Poi arrivarono gli esami e, nel luglio del 1983, fu la volta della nostra ultima pagella. In tutti quegli anni mi sentii un burattino come Pinocchio, ma fu lei, la mia maestra, a trasformarmi in un bambino vero. Sulla mia guancia c’è ancora il segno della sua ultima carezza  e quella raccomandazione con il tono severo e dolce di una mamma: “Non sarete mai soli, ci sarà sempre qualcuno a preoccuparsi di voi”.  Uscito da scuola, fui preso da un groppo in gola, mi voltai indietro, non c’era più lei e neanche i miei compagni di classe di cui non potevo fare a meno. Come avrei fatto senza Paola che, appena spuntava la primavera, diventava smaniosa perché avrebbe voluto mandare all’aria il grembiule; come avrei fatto senza Giuseppe e Mimmo con cui ne avevo combinate di cotte e di crude; come avrei fatto senza Marco che arrivava  puntualmente di corsa con il fiocco messo al contrario; come avrei fatto senza Laura che sgranocchiava patatine fin dalle nove del mattino; come avrei fatto senza Carmela che percorreva con me un pezzo di strada fino a casa; come avrei fatto senza Margherita e quella sua gentilezza che ti acquietava; come avrei fatto senza gli occhi azzurri di Angela o senza Stefania che si improvvisava con la matita una stilista di moda; come avrei fatto senza Lilly che mi passava caramelle e gomme da masticare; come avrei fatto senza Orsola con cui condividevo la passione sfrenata per il teatro; come avrei fatto senza Luisa (Tassari) che sbraitava perché non voleva fare i riassunti;  come avrei fatto senza Loredana, la bambina che mi aveva rapito il cuore fin dalla prima elementare: non feci in tempo a dirle che finalmente “mi ero tolto quel maledetto bendaggio che mi faceva sentire un pirata”, che lei poteva aspettarmi perché, quando saremmo stati più grandi, io sarei passato con un cavallo bianco a prenderla come nelle fiabe e l’avrei sposata. Io non ho mai dimenticato tutto questo, nonostante il passare degli anni, nonostante i continui vagabondaggi da randagio in giro, nonostante tutto.

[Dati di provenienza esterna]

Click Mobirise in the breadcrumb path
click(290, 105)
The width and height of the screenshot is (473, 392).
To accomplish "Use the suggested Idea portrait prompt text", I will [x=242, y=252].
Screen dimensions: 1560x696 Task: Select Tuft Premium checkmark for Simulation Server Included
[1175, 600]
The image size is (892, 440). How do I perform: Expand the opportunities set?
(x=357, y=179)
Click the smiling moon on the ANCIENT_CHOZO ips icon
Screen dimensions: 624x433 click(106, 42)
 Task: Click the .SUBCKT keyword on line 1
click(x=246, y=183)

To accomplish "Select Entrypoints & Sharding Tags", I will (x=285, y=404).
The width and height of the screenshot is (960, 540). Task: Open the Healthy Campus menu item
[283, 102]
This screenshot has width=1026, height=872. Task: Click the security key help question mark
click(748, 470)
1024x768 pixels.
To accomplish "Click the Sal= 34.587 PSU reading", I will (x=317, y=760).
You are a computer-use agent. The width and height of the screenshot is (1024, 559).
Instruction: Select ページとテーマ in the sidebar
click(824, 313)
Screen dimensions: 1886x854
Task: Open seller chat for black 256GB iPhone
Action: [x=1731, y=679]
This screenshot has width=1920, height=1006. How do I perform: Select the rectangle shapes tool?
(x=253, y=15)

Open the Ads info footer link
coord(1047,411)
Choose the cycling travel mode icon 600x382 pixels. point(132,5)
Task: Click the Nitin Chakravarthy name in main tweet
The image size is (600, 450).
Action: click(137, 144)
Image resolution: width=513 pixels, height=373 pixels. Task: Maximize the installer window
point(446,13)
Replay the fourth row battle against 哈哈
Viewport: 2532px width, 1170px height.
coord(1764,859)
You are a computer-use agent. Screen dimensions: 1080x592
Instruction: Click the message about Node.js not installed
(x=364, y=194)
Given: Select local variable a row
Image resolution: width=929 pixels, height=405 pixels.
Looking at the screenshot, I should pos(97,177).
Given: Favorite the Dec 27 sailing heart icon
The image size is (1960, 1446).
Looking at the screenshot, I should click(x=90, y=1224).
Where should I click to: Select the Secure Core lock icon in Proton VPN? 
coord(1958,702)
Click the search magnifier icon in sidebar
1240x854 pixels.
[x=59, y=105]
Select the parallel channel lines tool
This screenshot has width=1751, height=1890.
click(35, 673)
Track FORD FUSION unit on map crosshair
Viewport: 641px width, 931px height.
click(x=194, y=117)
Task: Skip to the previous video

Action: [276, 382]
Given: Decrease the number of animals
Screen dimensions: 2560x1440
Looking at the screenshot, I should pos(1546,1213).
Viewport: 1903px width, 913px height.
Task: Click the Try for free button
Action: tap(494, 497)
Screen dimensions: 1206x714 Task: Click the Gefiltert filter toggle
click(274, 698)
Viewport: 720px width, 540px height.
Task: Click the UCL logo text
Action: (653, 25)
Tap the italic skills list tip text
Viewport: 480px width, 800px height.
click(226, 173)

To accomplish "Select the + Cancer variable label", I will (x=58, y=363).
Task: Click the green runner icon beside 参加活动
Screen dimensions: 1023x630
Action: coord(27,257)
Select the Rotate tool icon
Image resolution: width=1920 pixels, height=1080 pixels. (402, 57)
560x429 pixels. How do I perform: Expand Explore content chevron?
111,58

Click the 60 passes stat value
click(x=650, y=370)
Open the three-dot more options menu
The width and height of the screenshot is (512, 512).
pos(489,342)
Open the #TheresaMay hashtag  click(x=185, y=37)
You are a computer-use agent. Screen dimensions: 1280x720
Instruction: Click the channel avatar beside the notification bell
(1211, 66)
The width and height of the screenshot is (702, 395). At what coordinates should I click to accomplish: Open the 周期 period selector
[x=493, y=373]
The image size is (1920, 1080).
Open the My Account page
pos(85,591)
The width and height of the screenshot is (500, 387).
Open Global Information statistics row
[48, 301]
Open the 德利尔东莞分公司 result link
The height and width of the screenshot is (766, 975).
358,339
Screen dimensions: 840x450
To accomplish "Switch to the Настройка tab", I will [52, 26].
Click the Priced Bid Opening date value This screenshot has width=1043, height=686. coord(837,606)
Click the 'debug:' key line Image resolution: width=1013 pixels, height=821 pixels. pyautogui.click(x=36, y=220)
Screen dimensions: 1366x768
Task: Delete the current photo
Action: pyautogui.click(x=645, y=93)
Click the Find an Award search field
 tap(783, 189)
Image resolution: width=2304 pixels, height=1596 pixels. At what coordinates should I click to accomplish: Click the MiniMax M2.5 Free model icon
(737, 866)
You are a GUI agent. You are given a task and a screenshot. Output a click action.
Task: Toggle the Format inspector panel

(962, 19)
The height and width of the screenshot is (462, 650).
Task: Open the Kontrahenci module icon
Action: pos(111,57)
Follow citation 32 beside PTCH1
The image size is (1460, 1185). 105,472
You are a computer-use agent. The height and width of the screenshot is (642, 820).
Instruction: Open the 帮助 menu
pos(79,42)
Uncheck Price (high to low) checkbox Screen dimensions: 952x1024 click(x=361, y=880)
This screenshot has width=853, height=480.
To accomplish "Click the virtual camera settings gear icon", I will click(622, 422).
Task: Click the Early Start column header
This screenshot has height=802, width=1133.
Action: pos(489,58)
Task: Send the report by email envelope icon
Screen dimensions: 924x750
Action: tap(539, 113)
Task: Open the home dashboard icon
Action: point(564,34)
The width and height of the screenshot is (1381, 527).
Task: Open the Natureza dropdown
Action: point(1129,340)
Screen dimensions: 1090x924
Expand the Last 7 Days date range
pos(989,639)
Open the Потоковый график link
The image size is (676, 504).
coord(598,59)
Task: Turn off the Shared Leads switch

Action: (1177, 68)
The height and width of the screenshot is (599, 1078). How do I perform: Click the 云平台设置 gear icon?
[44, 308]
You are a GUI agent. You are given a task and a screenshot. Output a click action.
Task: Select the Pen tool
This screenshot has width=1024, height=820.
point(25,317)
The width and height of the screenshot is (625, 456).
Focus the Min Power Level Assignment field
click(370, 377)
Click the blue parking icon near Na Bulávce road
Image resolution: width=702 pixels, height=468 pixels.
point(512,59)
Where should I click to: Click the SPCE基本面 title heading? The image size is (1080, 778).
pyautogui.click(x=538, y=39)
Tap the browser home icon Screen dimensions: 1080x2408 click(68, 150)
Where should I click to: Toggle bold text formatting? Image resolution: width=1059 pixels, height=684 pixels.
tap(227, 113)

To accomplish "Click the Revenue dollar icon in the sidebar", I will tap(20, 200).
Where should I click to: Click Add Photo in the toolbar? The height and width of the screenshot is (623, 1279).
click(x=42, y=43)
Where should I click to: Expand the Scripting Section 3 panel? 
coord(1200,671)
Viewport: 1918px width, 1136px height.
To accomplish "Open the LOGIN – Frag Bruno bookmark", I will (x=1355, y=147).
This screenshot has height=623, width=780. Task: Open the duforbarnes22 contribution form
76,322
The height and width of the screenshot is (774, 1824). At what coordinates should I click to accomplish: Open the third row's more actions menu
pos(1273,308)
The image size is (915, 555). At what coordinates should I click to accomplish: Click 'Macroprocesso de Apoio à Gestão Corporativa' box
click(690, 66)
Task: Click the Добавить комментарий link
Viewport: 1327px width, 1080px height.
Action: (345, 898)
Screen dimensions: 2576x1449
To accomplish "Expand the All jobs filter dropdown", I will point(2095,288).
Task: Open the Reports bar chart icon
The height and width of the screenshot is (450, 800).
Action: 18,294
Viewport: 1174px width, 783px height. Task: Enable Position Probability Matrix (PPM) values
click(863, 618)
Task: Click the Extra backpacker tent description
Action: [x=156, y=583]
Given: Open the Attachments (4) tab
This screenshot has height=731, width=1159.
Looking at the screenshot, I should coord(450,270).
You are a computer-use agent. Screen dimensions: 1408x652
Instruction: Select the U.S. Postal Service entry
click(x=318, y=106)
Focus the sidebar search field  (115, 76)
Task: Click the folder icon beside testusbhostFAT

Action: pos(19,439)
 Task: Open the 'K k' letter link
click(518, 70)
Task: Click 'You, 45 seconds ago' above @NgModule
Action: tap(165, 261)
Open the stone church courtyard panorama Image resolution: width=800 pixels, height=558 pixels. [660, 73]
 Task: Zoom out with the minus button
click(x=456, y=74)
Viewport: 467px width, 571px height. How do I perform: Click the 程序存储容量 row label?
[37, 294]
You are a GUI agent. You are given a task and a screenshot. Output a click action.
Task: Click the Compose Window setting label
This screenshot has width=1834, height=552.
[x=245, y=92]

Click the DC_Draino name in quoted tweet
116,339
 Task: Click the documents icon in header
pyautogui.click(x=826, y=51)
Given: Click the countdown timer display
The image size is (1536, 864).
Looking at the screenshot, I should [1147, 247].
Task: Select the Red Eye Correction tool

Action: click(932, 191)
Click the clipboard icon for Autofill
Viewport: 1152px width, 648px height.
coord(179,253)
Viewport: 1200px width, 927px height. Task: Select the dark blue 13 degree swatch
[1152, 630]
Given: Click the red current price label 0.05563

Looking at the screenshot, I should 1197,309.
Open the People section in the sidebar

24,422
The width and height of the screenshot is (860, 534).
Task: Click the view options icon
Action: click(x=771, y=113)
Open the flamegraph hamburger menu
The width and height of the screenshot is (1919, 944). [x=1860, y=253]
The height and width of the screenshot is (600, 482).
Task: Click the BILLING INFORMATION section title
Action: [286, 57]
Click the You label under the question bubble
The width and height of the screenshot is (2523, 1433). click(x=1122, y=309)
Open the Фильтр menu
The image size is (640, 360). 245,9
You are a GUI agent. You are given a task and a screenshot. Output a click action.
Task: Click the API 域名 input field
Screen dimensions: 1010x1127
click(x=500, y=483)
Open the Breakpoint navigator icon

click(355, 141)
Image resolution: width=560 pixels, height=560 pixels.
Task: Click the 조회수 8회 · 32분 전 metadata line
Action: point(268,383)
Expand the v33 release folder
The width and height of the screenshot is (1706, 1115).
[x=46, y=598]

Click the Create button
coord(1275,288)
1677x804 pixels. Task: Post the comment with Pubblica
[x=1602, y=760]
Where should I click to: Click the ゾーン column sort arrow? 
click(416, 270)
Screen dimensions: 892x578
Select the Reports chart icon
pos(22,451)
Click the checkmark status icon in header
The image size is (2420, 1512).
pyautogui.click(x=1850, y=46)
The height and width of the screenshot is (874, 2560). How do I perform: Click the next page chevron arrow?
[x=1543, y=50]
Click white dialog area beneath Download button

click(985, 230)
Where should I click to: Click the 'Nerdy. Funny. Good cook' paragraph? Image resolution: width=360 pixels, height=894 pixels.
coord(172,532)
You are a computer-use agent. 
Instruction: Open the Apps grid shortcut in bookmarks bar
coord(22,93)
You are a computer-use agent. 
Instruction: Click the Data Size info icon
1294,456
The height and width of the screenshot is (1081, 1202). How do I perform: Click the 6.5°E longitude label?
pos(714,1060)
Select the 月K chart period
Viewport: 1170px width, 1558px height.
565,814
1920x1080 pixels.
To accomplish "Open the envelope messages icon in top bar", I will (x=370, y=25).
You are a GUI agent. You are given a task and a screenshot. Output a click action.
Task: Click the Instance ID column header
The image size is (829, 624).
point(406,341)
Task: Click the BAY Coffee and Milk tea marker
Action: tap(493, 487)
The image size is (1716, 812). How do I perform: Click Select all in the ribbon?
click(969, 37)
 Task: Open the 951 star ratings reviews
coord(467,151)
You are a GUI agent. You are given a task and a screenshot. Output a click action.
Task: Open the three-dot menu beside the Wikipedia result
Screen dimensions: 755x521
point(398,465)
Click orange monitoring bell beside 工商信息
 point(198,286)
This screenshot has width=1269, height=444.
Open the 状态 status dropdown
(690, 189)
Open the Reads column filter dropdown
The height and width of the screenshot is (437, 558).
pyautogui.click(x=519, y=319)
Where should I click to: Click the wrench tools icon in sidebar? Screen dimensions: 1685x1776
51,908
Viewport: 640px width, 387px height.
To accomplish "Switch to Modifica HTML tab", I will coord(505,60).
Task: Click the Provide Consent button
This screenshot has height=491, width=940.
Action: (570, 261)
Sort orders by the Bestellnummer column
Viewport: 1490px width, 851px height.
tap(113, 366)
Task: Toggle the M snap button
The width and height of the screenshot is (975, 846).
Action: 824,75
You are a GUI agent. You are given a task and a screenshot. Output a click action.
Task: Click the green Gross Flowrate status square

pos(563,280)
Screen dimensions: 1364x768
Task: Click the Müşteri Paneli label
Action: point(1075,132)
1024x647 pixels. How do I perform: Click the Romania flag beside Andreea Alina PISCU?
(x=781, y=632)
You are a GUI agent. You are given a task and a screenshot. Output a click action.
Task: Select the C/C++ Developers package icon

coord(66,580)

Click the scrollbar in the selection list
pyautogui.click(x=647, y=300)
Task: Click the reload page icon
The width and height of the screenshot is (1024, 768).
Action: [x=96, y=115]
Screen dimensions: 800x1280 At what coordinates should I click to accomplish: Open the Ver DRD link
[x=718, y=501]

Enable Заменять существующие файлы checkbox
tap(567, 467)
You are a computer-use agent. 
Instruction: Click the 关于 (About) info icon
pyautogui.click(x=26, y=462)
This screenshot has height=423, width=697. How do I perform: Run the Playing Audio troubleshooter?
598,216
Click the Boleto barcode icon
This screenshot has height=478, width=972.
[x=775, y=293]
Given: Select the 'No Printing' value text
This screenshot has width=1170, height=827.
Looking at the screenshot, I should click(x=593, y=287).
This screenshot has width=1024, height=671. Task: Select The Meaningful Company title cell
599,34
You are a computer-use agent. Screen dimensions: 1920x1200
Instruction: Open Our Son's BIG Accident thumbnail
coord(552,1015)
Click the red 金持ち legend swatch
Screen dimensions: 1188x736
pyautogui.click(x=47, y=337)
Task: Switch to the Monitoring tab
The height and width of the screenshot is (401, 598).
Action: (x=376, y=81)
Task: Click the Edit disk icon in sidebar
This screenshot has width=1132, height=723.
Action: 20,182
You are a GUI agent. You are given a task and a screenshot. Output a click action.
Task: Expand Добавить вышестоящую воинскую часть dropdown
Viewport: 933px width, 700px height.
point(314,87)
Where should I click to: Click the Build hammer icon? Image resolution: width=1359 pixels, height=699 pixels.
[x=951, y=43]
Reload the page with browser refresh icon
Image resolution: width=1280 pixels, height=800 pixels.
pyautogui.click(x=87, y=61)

E oggi risalgo quei 21 scalini per tornare da te, Maestra, per restituirti quel fiocco blu e quel grembiule che non erano per me una fastidiosa divisa, ma rappresentavano il significato di uguaglianza che solo la Scuola Pubblica può e deve garantire. E tu, Maestra, sei il fiore all’occhiello di questa Scuola Pubblica, a volte distratta nell’attribuire riconoscimenti, a volte maltrattata da chi non si accorge che essa alleva anche gli educatori per vocazione.  Le maestre non vanno mai in pensione, ma restano sempre protagoniste in un armonioso intermezzo tra il banco e la cattedra, come il buon profumo di una pagina stagionata del libro Cuore. Grazie  perché nel primo verso di quella canzone c’era la profezia: “Per fare un albero, ci vuole un seme…”. E noi tuoi ex alunni se oggi siamo diventati degli alberi robusti è perché alla nostra radice c’è quel seme, tu maestra. Goditi la meritata pensione, ma restaci accanto.